Material for the task:
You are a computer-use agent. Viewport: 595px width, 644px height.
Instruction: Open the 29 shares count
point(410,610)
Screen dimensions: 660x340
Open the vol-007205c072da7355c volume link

==

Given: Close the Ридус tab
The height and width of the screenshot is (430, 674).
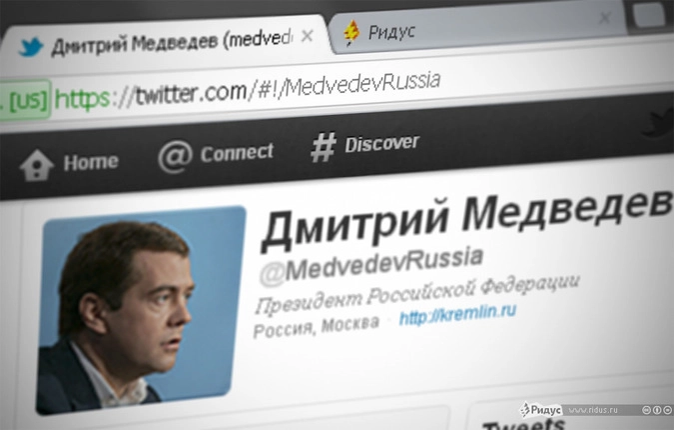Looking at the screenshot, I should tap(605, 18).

Problem to solve:
Starting with the line above that holds "Screen dimensions: 660x340" and stopping with the line that holds "Open the vol-007205c072da7355c volume link", reproduce each line exactly, omitting all other lines.

Exercise output:
Screen dimensions: 660x340
Open the vol-007205c072da7355c volume link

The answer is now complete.